STATED EXERCISE → Convert every line of the records below into a Markdown table with two columns, Row and Line, numbering the rows in order and skipping any blank lines.

Word and item position data →
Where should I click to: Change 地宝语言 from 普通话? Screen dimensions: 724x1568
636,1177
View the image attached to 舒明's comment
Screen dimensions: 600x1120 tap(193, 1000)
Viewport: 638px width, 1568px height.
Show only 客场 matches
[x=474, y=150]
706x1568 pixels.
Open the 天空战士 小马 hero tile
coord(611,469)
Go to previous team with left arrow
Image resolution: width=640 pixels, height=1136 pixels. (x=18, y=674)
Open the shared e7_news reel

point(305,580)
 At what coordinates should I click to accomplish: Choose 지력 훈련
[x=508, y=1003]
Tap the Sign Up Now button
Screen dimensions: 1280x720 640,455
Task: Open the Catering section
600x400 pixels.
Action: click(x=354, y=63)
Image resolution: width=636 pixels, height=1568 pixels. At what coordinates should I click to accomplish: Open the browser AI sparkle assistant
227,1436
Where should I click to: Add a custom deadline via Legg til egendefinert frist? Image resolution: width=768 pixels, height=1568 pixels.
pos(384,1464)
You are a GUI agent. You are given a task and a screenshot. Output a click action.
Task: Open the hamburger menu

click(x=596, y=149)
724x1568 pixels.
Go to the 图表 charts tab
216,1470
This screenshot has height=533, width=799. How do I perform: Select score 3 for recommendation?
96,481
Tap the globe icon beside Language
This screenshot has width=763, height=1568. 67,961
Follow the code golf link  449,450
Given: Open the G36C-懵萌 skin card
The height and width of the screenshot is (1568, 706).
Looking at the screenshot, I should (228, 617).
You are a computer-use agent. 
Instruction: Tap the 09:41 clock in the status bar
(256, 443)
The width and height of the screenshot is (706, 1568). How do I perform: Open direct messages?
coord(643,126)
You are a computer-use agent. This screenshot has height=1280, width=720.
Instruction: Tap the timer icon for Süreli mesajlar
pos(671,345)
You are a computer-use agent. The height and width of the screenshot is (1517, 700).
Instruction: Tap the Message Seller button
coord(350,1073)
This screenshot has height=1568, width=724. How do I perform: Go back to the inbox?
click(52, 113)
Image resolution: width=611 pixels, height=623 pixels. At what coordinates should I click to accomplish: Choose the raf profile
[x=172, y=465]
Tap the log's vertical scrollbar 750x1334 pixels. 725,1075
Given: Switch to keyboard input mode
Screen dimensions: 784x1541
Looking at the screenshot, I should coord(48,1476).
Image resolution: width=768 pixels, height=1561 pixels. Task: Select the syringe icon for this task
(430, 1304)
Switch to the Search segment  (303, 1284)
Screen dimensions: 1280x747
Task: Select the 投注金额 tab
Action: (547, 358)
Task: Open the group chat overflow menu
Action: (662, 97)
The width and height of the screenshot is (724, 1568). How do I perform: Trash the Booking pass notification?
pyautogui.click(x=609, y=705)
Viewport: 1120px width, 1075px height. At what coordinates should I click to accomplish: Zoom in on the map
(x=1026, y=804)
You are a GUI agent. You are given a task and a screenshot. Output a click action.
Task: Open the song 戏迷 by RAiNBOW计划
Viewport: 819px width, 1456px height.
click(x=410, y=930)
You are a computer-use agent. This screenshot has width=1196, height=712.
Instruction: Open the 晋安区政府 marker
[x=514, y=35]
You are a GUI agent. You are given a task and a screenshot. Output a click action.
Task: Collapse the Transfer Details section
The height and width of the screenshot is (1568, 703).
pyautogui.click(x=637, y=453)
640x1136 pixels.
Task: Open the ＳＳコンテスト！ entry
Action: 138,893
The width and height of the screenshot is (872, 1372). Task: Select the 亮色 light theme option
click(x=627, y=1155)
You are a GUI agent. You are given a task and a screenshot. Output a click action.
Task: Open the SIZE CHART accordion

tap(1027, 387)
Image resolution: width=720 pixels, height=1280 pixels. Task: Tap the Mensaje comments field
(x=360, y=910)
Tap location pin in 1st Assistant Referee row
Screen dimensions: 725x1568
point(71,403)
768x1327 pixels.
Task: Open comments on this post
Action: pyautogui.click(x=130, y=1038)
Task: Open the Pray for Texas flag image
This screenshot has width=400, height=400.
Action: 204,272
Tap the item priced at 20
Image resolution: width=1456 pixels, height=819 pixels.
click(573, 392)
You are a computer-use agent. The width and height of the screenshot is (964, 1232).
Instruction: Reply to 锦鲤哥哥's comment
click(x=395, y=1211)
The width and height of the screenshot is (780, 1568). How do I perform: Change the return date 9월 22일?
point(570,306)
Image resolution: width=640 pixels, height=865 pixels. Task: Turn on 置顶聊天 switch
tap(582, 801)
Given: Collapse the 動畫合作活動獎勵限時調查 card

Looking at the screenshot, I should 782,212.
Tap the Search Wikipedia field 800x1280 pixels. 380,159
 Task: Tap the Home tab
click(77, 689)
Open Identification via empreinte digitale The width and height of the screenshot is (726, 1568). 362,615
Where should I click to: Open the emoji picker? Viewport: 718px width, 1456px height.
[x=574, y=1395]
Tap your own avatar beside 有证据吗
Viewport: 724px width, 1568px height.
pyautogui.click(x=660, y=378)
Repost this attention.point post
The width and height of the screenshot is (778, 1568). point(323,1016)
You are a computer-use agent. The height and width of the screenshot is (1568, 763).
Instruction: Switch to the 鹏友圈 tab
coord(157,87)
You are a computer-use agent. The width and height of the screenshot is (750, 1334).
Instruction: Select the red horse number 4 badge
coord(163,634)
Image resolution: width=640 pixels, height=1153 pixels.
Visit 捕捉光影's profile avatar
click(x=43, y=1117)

FULL ANSWER →
| Row | Line |
|---|---|
| 1 | Where should I click to: Change 地宝语言 from 普通话? Screen dimensions: 724x1568 |
| 2 | 636,1177 |
| 3 | View the image attached to 舒明's comment |
| 4 | Screen dimensions: 600x1120 tap(193, 1000) |
| 5 | Viewport: 638px width, 1568px height. |
| 6 | Show only 客场 matches |
| 7 | [x=474, y=150] |
| 8 | 706x1568 pixels. |
| 9 | Open the 天空战士 小马 hero tile |
| 10 | coord(611,469) |
| 11 | Go to previous team with left arrow |
| 12 | Image resolution: width=640 pixels, height=1136 pixels. (x=18, y=674) |
| 13 | Open the shared e7_news reel |
| 14 | point(305,580) |
| 15 |  At what coordinates should I click to accomplish: Choose 지력 훈련 |
| 16 | [x=508, y=1003] |
| 17 | Tap the Sign Up Now button |
| 18 | Screen dimensions: 1280x720 640,455 |
| 19 | Task: Open the Catering section |
| 20 | 600x400 pixels. |
| 21 | Action: click(x=354, y=63) |
| 22 | Image resolution: width=636 pixels, height=1568 pixels. At what coordinates should I click to accomplish: Open the browser AI sparkle assistant |
| 23 | 227,1436 |
| 24 | Where should I click to: Add a custom deadline via Legg til egendefinert frist? Image resolution: width=768 pixels, height=1568 pixels. |
| 25 | pos(384,1464) |
| 26 | You are a GUI agent. You are given a task and a screenshot. Output a click action. |
| 27 | Task: Open the hamburger menu |
| 28 | click(x=596, y=149) |
| 29 | 724x1568 pixels. |
| 30 | Go to the 图表 charts tab |
| 31 | 216,1470 |
| 32 | This screenshot has height=533, width=799. How do I perform: Select score 3 for recommendation? |
| 33 | 96,481 |
| 34 | Tap the globe icon beside Language |
| 35 | This screenshot has width=763, height=1568. 67,961 |
| 36 | Follow the code golf link  449,450 |
| 37 | Given: Open the G36C-懵萌 skin card |
| 38 | The height and width of the screenshot is (1568, 706). |
| 39 | Looking at the screenshot, I should (228, 617). |
| 40 | You are a computer-use agent.  |
| 41 | Instruction: Tap the 09:41 clock in the status bar |
| 42 | (256, 443) |
| 43 | The width and height of the screenshot is (706, 1568). How do I perform: Open direct messages? |
| 44 | coord(643,126) |
| 45 | You are a computer-use agent. This screenshot has height=1280, width=720. |
| 46 | Instruction: Tap the timer icon for Süreli mesajlar |
| 47 | pos(671,345) |
| 48 | You are a computer-use agent. The height and width of the screenshot is (1517, 700). |
| 49 | Instruction: Tap the Message Seller button |
| 50 | coord(350,1073) |
| 51 | This screenshot has height=1568, width=724. How do I perform: Go back to the inbox? |
| 52 | click(52, 113) |
| 53 | Image resolution: width=611 pixels, height=623 pixels. At what coordinates should I click to accomplish: Choose the raf profile |
| 54 | [x=172, y=465] |
| 55 | Tap the log's vertical scrollbar 750x1334 pixels. 725,1075 |
| 56 | Given: Switch to keyboard input mode |
| 57 | Screen dimensions: 784x1541 |
| 58 | Looking at the screenshot, I should coord(48,1476). |
| 59 | Image resolution: width=768 pixels, height=1561 pixels. Task: Select the syringe icon for this task |
| 60 | (430, 1304) |
| 61 | Switch to the Search segment  (303, 1284) |
| 62 | Screen dimensions: 1280x747 |
| 63 | Task: Select the 投注金额 tab |
| 64 | Action: (547, 358) |
| 65 | Task: Open the group chat overflow menu |
| 66 | Action: (662, 97) |
| 67 | The width and height of the screenshot is (724, 1568). How do I perform: Trash the Booking pass notification? |
| 68 | pyautogui.click(x=609, y=705) |
| 69 | Viewport: 1120px width, 1075px height. At what coordinates should I click to accomplish: Zoom in on the map |
| 70 | (x=1026, y=804) |
| 71 | You are a GUI agent. You are given a task and a screenshot. Output a click action. |
| 72 | Task: Open the song 戏迷 by RAiNBOW计划 |
| 73 | Viewport: 819px width, 1456px height. |
| 74 | click(x=410, y=930) |
| 75 | You are a computer-use agent. This screenshot has width=1196, height=712. |
| 76 | Instruction: Open the 晋安区政府 marker |
| 77 | [x=514, y=35] |
| 78 | You are a GUI agent. You are given a task and a screenshot. Output a click action. |
| 79 | Task: Collapse the Transfer Details section |
| 80 | The height and width of the screenshot is (1568, 703). |
| 81 | pyautogui.click(x=637, y=453) |
| 82 | 640x1136 pixels. |
| 83 | Task: Open the ＳＳコンテスト！ entry |
| 84 | Action: 138,893 |
| 85 | The width and height of the screenshot is (872, 1372). Task: Select the 亮色 light theme option |
| 86 | click(x=627, y=1155) |
| 87 | You are a GUI agent. You are given a task and a screenshot. Output a click action. |
| 88 | Task: Open the SIZE CHART accordion |
| 89 | tap(1027, 387) |
| 90 | Image resolution: width=720 pixels, height=1280 pixels. Task: Tap the Mensaje comments field |
| 91 | (x=360, y=910) |
| 92 | Tap location pin in 1st Assistant Referee row |
| 93 | Screen dimensions: 725x1568 |
| 94 | point(71,403) |
| 95 | 768x1327 pixels. |
| 96 | Task: Open comments on this post |
| 97 | Action: pyautogui.click(x=130, y=1038) |
| 98 | Task: Open the Pray for Texas flag image |
| 99 | This screenshot has width=400, height=400. |
| 100 | Action: 204,272 |
| 101 | Tap the item priced at 20 |
| 102 | Image resolution: width=1456 pixels, height=819 pixels. |
| 103 | click(573, 392) |
| 104 | You are a computer-use agent. The width and height of the screenshot is (964, 1232). |
| 105 | Instruction: Reply to 锦鲤哥哥's comment |
| 106 | click(x=395, y=1211) |
| 107 | The width and height of the screenshot is (780, 1568). How do I perform: Change the return date 9월 22일? |
| 108 | point(570,306) |
| 109 | Image resolution: width=640 pixels, height=865 pixels. Task: Turn on 置顶聊天 switch |
| 110 | tap(582, 801) |
| 111 | Given: Collapse the 動畫合作活動獎勵限時調查 card |
| 112 | Looking at the screenshot, I should 782,212. |
| 113 | Tap the Search Wikipedia field 800x1280 pixels. 380,159 |
| 114 |  Task: Tap the Home tab |
| 115 | click(77, 689) |
| 116 | Open Identification via empreinte digitale The width and height of the screenshot is (726, 1568). 362,615 |
| 117 | Where should I click to: Open the emoji picker? Viewport: 718px width, 1456px height. |
| 118 | [x=574, y=1395] |
| 119 | Tap your own avatar beside 有证据吗 |
| 120 | Viewport: 724px width, 1568px height. |
| 121 | pyautogui.click(x=660, y=378) |
| 122 | Repost this attention.point post |
| 123 | The width and height of the screenshot is (778, 1568). point(323,1016) |
| 124 | You are a computer-use agent. The height and width of the screenshot is (1568, 763). |
| 125 | Instruction: Switch to the 鹏友圈 tab |
| 126 | coord(157,87) |
| 127 | You are a computer-use agent. The width and height of the screenshot is (750, 1334). |
| 128 | Instruction: Select the red horse number 4 badge |
| 129 | coord(163,634) |
| 130 | Image resolution: width=640 pixels, height=1153 pixels. |
| 131 | Visit 捕捉光影's profile avatar |
| 132 | click(x=43, y=1117) |